The film – a 1946 adaptation of the Raymond Chandler private eye novel, screening this month as part of the BFI Southbank’s Howard Hawks season – has caused similar levels of bafflement among generations of movie fans. “I think everybody got very confused. It’s a confusing book if you sit down and tear it apart. When you read it from page to page, it moves so beautifully that you don’t care, but if you start tearing it apart to see what makes it tick, it comes unglued,” the film’s young screenwriter Leigh Brackett (later to co-script The Empire Strikes Back) told interviewer Patrick McGilligan. She freely admitted that when she was working on the story, she had no idea about one key plot point – who had killed the chauffeur, Owen Taylor? She and the film’s star Humphrey Bogart contacted co-writer William Faulkner to ask if he might know. No, came the reply. They sent a telegram to the novelist Chandler but he cabled back that he didn’t know either.
Following the plot of The Big Sleep is like trying to keep your footing on fast-flowing ice. Everything becomes very slippery very quickly. Grizzled LA detective Philip Marlowe (Bogart) is hired initially by the rich, old and sickly General Sternwood (Charles Waldron) to resolve a murky blackmailing case involving his wayward younger daughter Carmen (Matha Vickers). Then he meets and falls for Sternwrood’s other, equally wayward, equally attractive older daughter, Mrs Rutledge (Lauren Bacall), and the plot complications begin to multiply.
This confusion is why audiences still cherish the movie – and why it has exercised such a strong pull on later filmmakers from Robert Altman to Paul Thomas Anderson. Conventional wisdom has it that traditional Hollywood filmmaking was punchy and concise and that it was only in the Sixties and Seventies, the era of Easy Rider, that directors started making big, baggy movies with convoluted, introspective plots structured like glorified shaggy dog stories. In fact, way back in the 1940s, Hawks was already experimenting with going a very long way off the narrative grid.

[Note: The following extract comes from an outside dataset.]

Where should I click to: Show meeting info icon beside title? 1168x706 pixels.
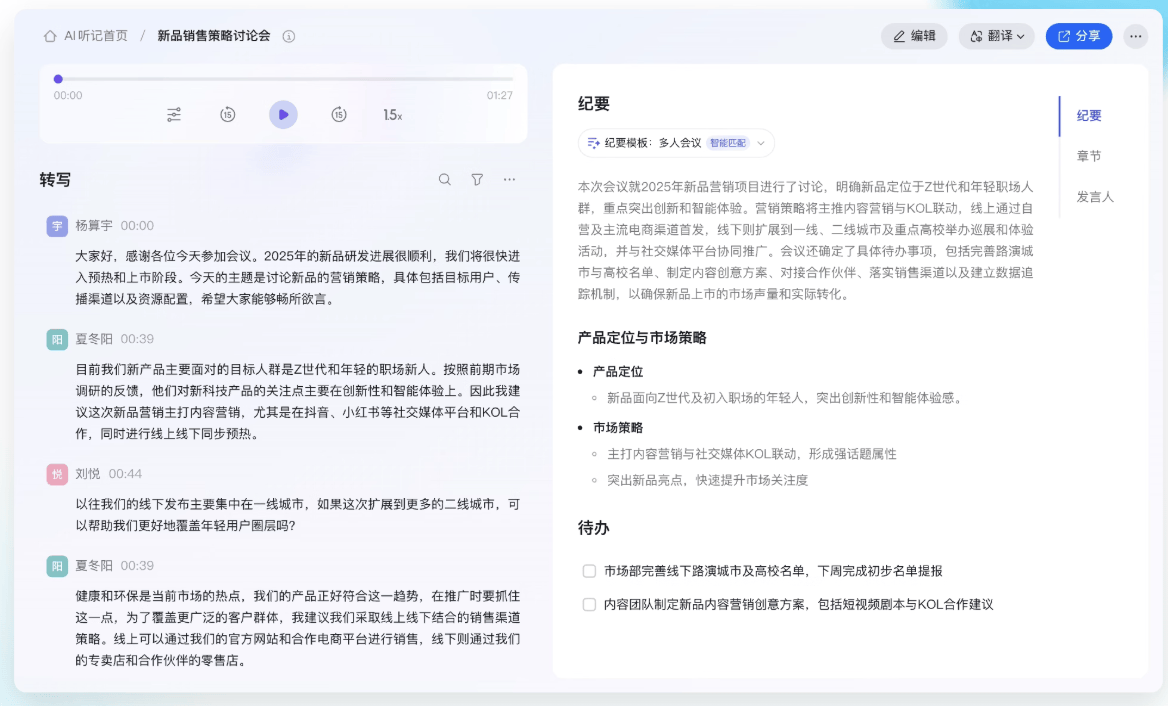(289, 36)
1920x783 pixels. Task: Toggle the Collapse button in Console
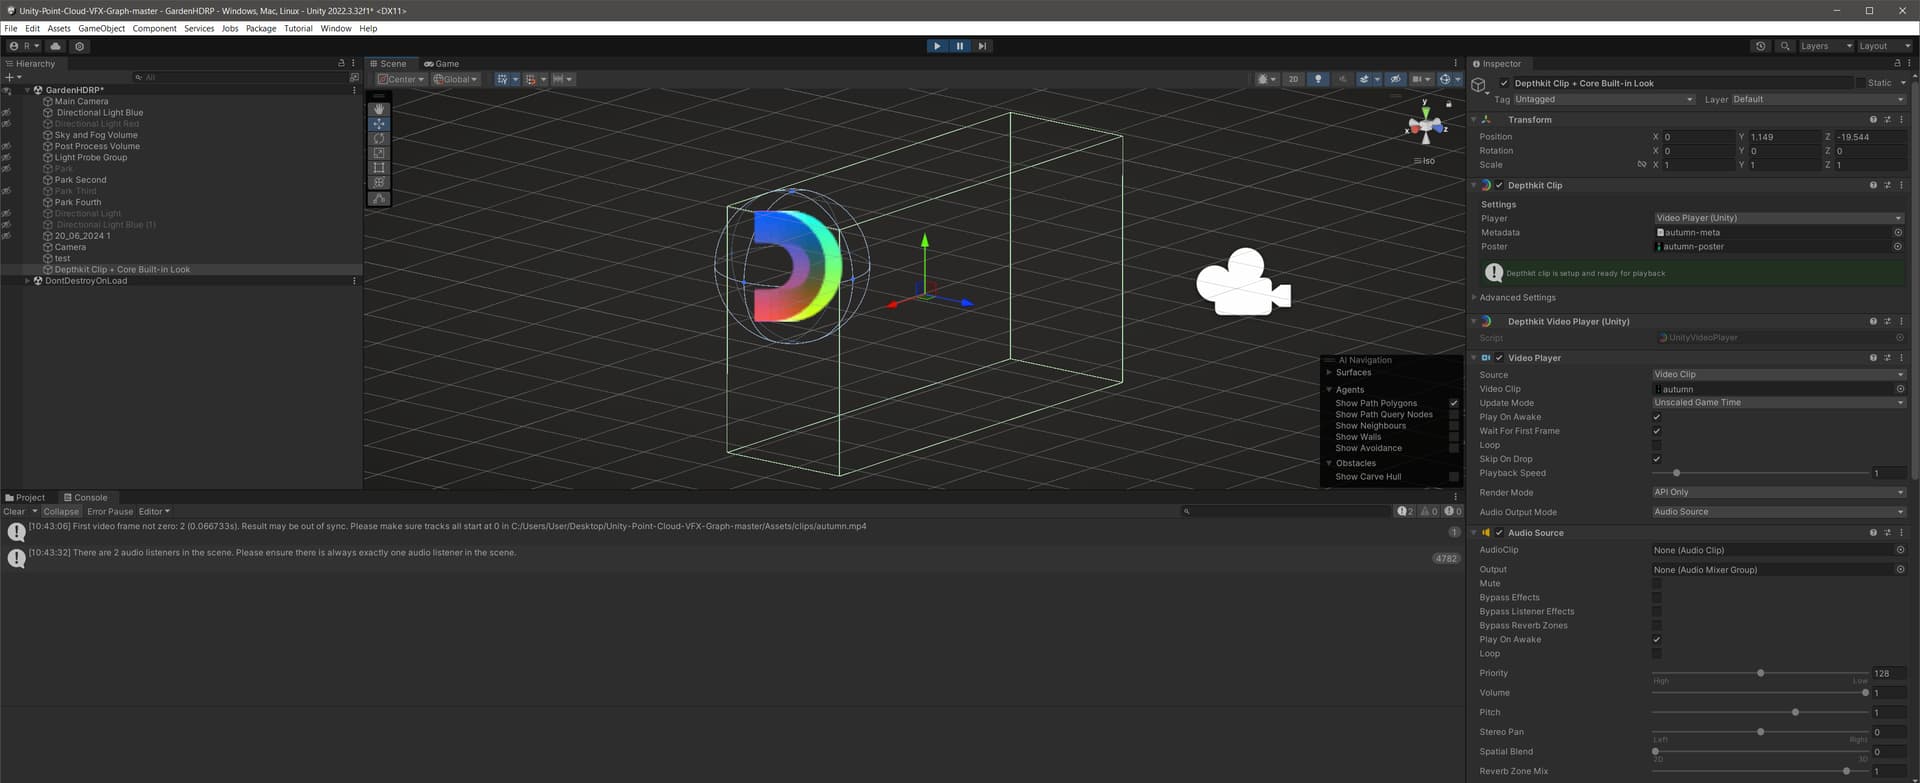60,511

The Big Sleep is a glorious muddle – and that is exactly what it is supposed to be. Faulkner had been drinking heavily while working on the screenplay and probably wasn’t at his most clear-headed when writing it. Hawks himself had serious gambling debts when making it and therefore had no time to waste on ironing out any wrinkles in the plot. According to his biographer Todd McCarthy, he had a share in the profits of The Big Sleep and knew that if he went over budget, he would “hike the breakeven point”.

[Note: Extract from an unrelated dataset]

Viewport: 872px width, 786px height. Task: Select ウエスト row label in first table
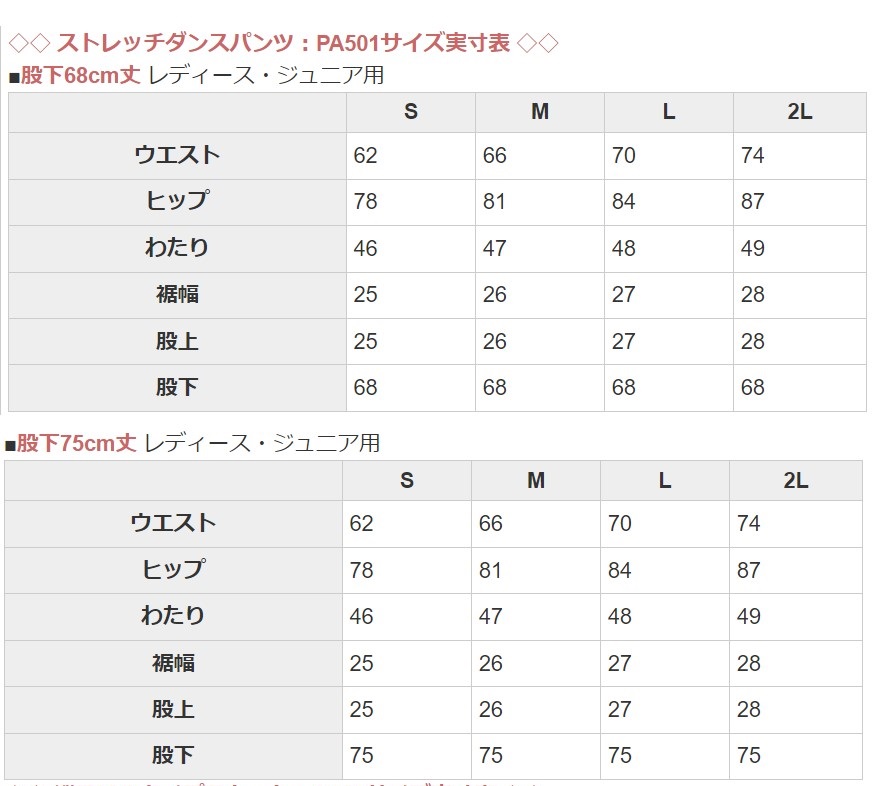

“The cheaper I made it, the more money I was going to make,” Hawks said of his realisation. He therefore shot “off the cuff”, doubling up on sets and making sure he never fell behind schedule. “In some instances, The Big Sleep looked perilously close to a B movie, with its anonymous backgrounds and dark shadows hiding the lack of production values,” McCarthy claimed.
Nonetheless, there was no sense that the director was panicking. “Certainly the most laidback director I’ve ever seen working – or just living – and, at the same time, the most clearly in command,” Bogdanovich commented after watching the director on set on one of his later movies. Hawks was famously imperturbable. Nothing threw him, not even when he couldn’t follow the plot line of his own movie. In fact, this was one project on which he did his best to hide the usual road signs. He had filmed a scene that explained who killed whom and why but it was cut out before release, presumably because he felt such a summing up diminished the mystique of the movie.
After all, Hawks had had his Eureka moment during shooting. “I realised that you don’t really have to have an explanation for things. As long as you make good scenes, you have a good picture – it doesn’t matter if it isn’t much of a story.”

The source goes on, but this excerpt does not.